Four years ago, the Washington Supreme Court held that the state’s education finance system was unconstitutional; it gave the legislature until 2018 to phase-in a comprehensive remedy and ordered the legislature to file annual reports on its progress toward that goal. After finding that recent reports had failed to provide “a complete plan” for fully implementing constitutional requirements by 2018, last year, the Court held the legislature in contempt and ordered daily $100,000 fines until such a plan is developed. (See summary of WA litigation history.)
In May, the legislature submitted its annual report to the Court.

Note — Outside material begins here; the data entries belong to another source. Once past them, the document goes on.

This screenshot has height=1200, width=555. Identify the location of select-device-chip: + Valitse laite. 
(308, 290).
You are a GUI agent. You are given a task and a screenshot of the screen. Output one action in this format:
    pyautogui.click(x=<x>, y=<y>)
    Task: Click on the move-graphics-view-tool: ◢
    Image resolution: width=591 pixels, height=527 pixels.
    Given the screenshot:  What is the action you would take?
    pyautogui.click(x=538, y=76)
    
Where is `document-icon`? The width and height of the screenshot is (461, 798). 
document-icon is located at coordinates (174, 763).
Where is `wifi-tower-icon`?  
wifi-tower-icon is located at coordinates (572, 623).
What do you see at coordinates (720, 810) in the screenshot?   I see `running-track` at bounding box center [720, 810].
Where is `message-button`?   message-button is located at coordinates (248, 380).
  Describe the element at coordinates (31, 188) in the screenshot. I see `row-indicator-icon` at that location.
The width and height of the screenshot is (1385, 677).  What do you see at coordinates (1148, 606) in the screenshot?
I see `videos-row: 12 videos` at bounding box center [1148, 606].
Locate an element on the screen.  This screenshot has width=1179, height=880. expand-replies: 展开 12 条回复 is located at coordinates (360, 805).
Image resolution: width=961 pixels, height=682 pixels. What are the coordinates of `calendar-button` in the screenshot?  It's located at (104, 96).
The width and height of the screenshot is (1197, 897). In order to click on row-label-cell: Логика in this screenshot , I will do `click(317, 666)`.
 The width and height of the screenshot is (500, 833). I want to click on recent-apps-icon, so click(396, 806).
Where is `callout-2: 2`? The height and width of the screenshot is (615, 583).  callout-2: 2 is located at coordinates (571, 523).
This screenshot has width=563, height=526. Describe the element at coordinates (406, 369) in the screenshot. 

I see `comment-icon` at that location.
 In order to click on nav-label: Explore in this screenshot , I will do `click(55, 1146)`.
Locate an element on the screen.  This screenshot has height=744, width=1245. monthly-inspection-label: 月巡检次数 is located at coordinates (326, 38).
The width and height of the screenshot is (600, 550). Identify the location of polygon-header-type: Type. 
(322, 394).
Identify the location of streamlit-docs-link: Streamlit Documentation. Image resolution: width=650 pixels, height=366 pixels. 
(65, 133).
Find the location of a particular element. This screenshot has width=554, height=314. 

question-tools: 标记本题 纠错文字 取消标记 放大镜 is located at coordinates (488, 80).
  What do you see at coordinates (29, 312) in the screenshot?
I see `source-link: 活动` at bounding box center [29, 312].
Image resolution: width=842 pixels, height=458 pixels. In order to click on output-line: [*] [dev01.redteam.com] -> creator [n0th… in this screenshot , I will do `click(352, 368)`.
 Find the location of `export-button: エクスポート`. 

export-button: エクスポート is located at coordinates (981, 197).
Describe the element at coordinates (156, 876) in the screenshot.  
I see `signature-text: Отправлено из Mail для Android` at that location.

The report acknowledged that although funding for education has increased by $4.6 billion since 2010, substantial additional funding is needed to meet the constitutional requirement that the state pay the full costs of a “basic education.” The main outstanding issue is the need for the state to fully fund salaries for teachers and other school employees and to eliminate inequities caused by the need for local school districts to pay much of these costs from local property tax levies. The legislative report said that the legislature is compiling information necessary to make data-based revisions to the state’s salary allocations, and that it has established deadlines and deliverables so that these reforms will be enacted in the 2017 legislative session, and may be implemented in 2018, as directed by the Court.
In a forceful response, the plaintiffs filed a lengthy brief in June arguing that the legislature’s response was not a plan; they asserted that it was merely a continuation of its past pattern of “kicking the can down the road” and that eventually “you run out of road.” Plaintiffs are now asking the Court to impose drastically increased sanctions if the legislature does not fully comply with the Court’s orders during next years’ legislative session. These sanctions would include either eliminating all tax exemptions in order to substantially increase education funding or prohibiting further state funding and essentially closing down the schools statewide as of the first day of the 2017-2018 school year, if the State has not come into compliance by that date.
Earlier this month, the Court issued an order requiring the parties to appear at a hearing on September 7, 2016. The issues to be covered at the hearing will include (1) what remains to be done to timely achieve constitutional compliance, (2) how much it is expected to cost, (3) how the State intends to fund it. The Court also stated that “A decision on whether to dismiss the contempt order or to continue sanctions will be determined by order following the hearing.”